At some point you will find that your “new” rotation distance is oscillating up and down. This is because when you get that close the the target value, the effects of inaccuracy in the measurement device and plastic if you’re measuring printed parts gets too relevant. To combat this, create a scatter plot of your tested values to their “delta” values. (yours will have more points than mine as mentioned above. Create a best fit line and retrieve the equation for that line. Then solve for y=1.
Testing this value should get you your closest value yet.
At this point, getting more accurate will require measuring more steps and plotting more points to refine your best fit line.

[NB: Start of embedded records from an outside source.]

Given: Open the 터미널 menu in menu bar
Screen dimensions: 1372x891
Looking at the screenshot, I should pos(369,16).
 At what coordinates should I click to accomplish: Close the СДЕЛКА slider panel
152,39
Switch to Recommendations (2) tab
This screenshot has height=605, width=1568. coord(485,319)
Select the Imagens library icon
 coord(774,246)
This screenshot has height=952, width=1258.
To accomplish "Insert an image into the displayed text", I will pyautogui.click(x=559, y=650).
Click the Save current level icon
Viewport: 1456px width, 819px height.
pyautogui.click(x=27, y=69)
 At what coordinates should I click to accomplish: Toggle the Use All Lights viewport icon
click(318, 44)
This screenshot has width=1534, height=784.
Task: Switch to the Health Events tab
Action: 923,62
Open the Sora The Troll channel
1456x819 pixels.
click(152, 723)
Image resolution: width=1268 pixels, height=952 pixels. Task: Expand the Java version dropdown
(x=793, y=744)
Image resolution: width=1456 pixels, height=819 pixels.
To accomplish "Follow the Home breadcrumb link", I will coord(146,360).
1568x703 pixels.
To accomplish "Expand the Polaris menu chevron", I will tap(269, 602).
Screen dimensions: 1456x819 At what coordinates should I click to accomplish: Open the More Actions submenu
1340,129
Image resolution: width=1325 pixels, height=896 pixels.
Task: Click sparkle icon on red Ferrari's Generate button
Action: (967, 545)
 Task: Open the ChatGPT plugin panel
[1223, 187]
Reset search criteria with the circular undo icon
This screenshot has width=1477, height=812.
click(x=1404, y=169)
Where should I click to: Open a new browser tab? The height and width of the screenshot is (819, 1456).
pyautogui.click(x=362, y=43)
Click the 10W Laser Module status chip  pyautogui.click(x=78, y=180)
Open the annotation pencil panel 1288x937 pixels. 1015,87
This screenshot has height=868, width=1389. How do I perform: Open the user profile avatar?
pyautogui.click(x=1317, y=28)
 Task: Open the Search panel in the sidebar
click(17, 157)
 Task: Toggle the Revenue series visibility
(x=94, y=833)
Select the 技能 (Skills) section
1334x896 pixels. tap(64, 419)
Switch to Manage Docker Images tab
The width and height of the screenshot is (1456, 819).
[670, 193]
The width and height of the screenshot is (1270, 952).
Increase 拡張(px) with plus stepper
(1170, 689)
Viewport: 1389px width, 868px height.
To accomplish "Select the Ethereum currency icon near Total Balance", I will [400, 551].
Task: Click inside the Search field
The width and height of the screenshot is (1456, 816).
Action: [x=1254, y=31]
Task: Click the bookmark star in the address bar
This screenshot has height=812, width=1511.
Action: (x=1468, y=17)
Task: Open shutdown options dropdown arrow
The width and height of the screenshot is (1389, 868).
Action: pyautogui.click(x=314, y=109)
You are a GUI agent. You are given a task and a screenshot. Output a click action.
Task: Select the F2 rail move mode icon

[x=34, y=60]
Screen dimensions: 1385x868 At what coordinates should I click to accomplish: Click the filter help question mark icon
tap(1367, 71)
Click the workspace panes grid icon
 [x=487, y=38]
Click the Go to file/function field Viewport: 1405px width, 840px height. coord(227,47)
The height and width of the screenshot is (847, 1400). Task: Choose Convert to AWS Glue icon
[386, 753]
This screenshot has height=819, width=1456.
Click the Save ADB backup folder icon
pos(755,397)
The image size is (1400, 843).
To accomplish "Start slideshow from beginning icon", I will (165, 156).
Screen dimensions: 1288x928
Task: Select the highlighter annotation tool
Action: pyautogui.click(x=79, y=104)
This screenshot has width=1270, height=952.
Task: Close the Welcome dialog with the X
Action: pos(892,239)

You could theoretically get to “perfect” dimensional accuracy but you’re likely to find that things like thermal expansion in your belts will throw your results while you’re tuning. The good news is that at this point, you should be well beyond what Stratasys promises for $50k machines, and you should definitely be good enough for anything you could possibly want to 3d print.
Z axis
With the Z axis you have to get a little creative if you aren’t using a dial gauge. Because beds aren’t flat as you probably well know, you can’t just print the same test part rotated. You could print a bunch of towers placed in exactly the same spot but that’s a lot of work. I like to use a bunch of towers I know the height of and the probe command to do the measuring. Just make sure that you take a couple results and average them and measure your towers with your micrometer because they aren’t going to be perfectly 2mm steps or whatever.
You could also consider printing your step tower on a raft if you already have bed leveling to compensate for the majority of the tilt in the bed. Just make sure that the bottom of your print turns out nice so you have an even measuring surface.
Final remarks
Most extruder rotation distance calibration guides recommend extruding like 50mm and measuring how far it actually went. Now that you’re probably familiar with manufacturing statistics, think about how stupid that sort of is. If you marked your filament with a sharpie and are measuring with a calipers, the best measurement you can hope to get there is within a tenth of a mm. I just sliced a benchy in simplify3d and it says 4013mm of filament. That .1mm just became 40mm of filament. Take a benchy and 4cm of filament and think about the volumetric difference you have there. Get a meter stick and extrude at least 500mm of filament. Do it a couple of times just like you’ve done for everything else. Make sure you use a temperature near the top of what your printer can do and slow down that extrusion to get the very least pressure influence.
Consider tuning input shaping and pressure advance, again if you already have as they have a large impact on your geometry and thus your dimensional accuracy in a lot of ways.
If you have bed leveling, please don’t use fixed mounting for your bed. Even if your firmware accounts for tilt in your bed, you’re still going to be left with either a slant in your prints or inaccuracies if you use mesh fade.
You’re likely to find at this point that a flow rate of 100% is actually perfect. Turns out that unless you have some special filament like a filled filament, 1.75mm is 1.75mm (or 2.85) and the volume doesn’t change so there’s no need to compensate for flow.
If you’ve gotten this far and you’re done this please let me know how precise you got.